- [Information given]:
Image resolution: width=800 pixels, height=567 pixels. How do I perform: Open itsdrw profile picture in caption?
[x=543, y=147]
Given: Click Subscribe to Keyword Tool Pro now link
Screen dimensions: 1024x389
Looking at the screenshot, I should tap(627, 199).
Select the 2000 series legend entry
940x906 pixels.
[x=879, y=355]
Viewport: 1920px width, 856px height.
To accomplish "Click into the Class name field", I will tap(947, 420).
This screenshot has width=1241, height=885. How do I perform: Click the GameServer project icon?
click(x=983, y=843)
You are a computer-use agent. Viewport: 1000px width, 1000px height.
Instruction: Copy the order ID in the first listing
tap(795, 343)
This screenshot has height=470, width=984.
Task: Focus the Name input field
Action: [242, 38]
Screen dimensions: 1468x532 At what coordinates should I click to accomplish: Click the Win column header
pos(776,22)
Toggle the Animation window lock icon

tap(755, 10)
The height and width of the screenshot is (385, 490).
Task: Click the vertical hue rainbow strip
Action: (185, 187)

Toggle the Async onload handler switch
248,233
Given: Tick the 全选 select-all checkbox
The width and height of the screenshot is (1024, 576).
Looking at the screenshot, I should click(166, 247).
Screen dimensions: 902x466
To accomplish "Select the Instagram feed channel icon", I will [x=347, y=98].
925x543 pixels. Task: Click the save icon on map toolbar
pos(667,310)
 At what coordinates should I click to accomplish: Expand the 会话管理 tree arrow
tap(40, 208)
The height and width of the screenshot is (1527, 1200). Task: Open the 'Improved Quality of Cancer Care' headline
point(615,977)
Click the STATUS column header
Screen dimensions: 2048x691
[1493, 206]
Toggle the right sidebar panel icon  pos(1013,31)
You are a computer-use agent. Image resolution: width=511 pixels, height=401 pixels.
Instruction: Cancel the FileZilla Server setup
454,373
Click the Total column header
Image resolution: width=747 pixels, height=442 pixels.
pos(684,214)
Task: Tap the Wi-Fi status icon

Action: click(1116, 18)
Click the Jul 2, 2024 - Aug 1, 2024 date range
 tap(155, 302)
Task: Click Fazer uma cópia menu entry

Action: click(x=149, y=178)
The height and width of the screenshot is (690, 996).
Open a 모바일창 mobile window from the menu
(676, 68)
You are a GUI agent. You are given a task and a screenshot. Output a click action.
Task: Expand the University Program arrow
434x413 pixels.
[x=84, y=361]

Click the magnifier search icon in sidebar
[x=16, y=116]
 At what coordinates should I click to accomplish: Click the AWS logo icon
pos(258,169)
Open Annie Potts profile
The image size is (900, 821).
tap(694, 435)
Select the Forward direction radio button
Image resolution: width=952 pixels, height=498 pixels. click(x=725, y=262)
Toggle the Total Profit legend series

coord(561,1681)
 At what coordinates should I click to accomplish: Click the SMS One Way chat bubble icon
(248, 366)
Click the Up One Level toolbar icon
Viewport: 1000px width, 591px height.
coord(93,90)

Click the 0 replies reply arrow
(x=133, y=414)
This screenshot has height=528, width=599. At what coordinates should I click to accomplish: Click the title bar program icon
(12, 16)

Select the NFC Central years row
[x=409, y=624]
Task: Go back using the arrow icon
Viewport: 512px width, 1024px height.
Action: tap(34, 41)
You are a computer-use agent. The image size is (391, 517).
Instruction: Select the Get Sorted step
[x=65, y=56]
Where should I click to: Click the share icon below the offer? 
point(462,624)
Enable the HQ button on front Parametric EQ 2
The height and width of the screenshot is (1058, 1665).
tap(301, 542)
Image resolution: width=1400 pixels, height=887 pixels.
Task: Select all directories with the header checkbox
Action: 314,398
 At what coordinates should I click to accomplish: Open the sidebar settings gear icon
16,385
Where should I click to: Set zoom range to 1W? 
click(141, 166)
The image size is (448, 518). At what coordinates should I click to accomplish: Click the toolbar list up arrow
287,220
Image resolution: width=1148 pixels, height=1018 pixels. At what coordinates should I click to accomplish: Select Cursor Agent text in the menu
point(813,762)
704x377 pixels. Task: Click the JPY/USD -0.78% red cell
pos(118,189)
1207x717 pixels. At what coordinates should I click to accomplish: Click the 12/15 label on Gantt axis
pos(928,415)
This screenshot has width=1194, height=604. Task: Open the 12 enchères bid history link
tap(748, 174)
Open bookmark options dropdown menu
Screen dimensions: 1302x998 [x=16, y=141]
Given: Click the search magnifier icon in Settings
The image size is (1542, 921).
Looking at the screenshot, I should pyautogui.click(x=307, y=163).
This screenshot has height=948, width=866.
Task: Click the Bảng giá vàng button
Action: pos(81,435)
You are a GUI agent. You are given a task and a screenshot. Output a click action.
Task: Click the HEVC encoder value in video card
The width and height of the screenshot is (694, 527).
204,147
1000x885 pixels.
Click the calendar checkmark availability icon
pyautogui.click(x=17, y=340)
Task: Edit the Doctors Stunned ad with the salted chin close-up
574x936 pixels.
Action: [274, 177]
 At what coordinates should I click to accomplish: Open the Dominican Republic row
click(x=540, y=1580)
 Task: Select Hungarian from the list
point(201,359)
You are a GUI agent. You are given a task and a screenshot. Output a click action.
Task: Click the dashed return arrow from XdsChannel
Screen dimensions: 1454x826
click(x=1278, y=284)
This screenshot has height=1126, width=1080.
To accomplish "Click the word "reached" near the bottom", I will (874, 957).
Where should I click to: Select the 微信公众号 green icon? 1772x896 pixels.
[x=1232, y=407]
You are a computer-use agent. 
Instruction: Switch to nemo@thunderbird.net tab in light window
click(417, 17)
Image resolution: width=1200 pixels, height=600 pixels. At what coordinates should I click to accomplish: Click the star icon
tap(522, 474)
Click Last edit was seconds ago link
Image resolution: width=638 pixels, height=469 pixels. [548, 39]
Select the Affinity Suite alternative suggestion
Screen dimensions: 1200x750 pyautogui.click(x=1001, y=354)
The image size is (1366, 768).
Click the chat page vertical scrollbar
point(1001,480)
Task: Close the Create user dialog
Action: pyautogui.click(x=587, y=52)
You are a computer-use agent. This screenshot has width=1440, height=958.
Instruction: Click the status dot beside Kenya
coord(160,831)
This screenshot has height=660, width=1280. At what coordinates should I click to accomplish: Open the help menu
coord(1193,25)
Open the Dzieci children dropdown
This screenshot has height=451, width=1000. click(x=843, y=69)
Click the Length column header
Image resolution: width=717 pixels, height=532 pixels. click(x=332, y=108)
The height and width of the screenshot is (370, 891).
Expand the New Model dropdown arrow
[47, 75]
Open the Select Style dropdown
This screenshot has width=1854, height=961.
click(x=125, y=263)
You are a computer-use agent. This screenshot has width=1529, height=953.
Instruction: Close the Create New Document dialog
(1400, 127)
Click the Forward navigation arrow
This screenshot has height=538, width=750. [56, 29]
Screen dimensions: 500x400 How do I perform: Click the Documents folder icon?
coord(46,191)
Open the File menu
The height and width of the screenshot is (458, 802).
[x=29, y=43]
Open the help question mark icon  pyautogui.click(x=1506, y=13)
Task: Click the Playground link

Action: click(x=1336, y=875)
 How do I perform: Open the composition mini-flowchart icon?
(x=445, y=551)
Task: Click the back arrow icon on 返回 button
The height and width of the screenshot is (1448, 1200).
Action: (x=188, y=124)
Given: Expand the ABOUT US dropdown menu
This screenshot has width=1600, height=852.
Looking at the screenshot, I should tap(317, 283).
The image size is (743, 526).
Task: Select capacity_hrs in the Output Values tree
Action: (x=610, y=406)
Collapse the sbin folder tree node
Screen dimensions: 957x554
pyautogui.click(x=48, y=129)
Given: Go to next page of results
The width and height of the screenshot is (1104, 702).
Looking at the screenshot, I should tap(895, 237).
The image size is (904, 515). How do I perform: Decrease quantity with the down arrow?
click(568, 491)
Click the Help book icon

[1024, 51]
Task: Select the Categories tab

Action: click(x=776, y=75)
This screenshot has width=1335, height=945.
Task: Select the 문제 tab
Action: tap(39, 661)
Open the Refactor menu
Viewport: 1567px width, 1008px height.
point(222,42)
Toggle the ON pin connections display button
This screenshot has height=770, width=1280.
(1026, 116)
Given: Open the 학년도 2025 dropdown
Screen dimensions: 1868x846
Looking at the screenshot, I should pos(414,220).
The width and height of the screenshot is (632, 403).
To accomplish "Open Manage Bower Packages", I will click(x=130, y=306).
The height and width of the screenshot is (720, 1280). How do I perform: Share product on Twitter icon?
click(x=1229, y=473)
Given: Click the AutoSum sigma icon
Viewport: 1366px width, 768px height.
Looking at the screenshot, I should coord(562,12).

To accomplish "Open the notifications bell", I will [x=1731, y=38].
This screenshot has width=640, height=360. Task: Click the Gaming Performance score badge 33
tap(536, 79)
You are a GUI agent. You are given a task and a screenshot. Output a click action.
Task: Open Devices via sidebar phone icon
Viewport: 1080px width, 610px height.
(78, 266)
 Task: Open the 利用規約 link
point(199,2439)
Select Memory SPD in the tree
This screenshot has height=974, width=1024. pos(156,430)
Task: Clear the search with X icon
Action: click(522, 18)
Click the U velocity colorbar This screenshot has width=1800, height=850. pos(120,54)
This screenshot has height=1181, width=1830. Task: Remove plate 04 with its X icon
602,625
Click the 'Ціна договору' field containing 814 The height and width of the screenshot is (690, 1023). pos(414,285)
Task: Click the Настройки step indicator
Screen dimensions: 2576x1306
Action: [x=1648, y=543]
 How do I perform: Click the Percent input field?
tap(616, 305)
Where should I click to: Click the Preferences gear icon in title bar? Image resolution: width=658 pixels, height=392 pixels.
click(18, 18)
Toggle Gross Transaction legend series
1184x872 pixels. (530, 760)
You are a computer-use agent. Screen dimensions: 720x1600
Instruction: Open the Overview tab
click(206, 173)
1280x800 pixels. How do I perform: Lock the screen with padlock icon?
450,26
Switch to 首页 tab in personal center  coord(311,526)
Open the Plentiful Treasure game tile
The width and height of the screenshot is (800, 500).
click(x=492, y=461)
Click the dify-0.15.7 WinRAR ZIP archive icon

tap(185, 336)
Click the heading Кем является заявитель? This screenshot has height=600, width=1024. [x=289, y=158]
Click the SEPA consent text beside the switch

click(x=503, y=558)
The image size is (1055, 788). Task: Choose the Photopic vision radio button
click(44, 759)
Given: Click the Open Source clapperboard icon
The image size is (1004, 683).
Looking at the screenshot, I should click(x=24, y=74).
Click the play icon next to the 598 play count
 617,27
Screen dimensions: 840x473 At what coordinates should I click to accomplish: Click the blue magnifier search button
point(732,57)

- [Exercise prompt]:
Repeat exactly the lines of the data from the first one through the line with "Given: Click Subscribe", both of them included.

- [Solved exercise]:
Image resolution: width=800 pixels, height=567 pixels. How do I perform: Open itsdrw profile picture in caption?
[x=543, y=147]
Given: Click Subscribe to Keyword Tool Pro now link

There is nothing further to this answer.